Vertragsentwurf erstmals mit Zuschlag übersandt – kein Vertrag zustande gekommen

I. Hintergrund

Das Oberlandesgericht Celle hat mit Urteil vom 29.12.2022 13 U 3/22 einen Fall zu entscheiden, der nach unserer Erfahrung in der Praxis nicht selten vorkommt.

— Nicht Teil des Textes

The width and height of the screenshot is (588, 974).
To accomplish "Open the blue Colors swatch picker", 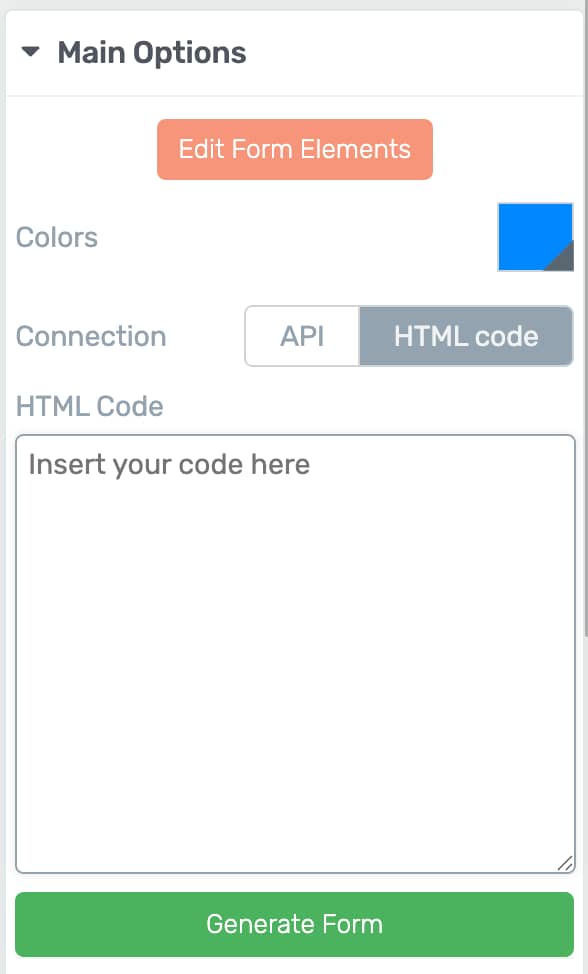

Ein Bundesland schreibt Leistungen zur Sicherheitskontrolle auf dem Verkehrsflughafen in B. für den Zeitraum 1. April 2015 bis 31. März 2019 europaweit aus. Der Ausschreibung sind diverse Unterlagen beigefügt, nicht aber ein Vertragsentwurf. Mit Zuschlagsschreiben vom 17.03.2015 erklärte das Land, dass der jetzigen Beklagten der Zuschlag erteilt werde. Zugleich forderte die Klägerin die Beklagte auf, mit der Ausführung der Leistung ab dem 01.04.2015 zu beginnen und umgehend die anliegenden Schriftstücke unterzeichnet zurückzusenden. Bei den anliegenden Schriftstücken handelt es sich um eine Ausfertigung des Vertrages mitsamt Anlagen und eine Mitteilung über die Projektleitung.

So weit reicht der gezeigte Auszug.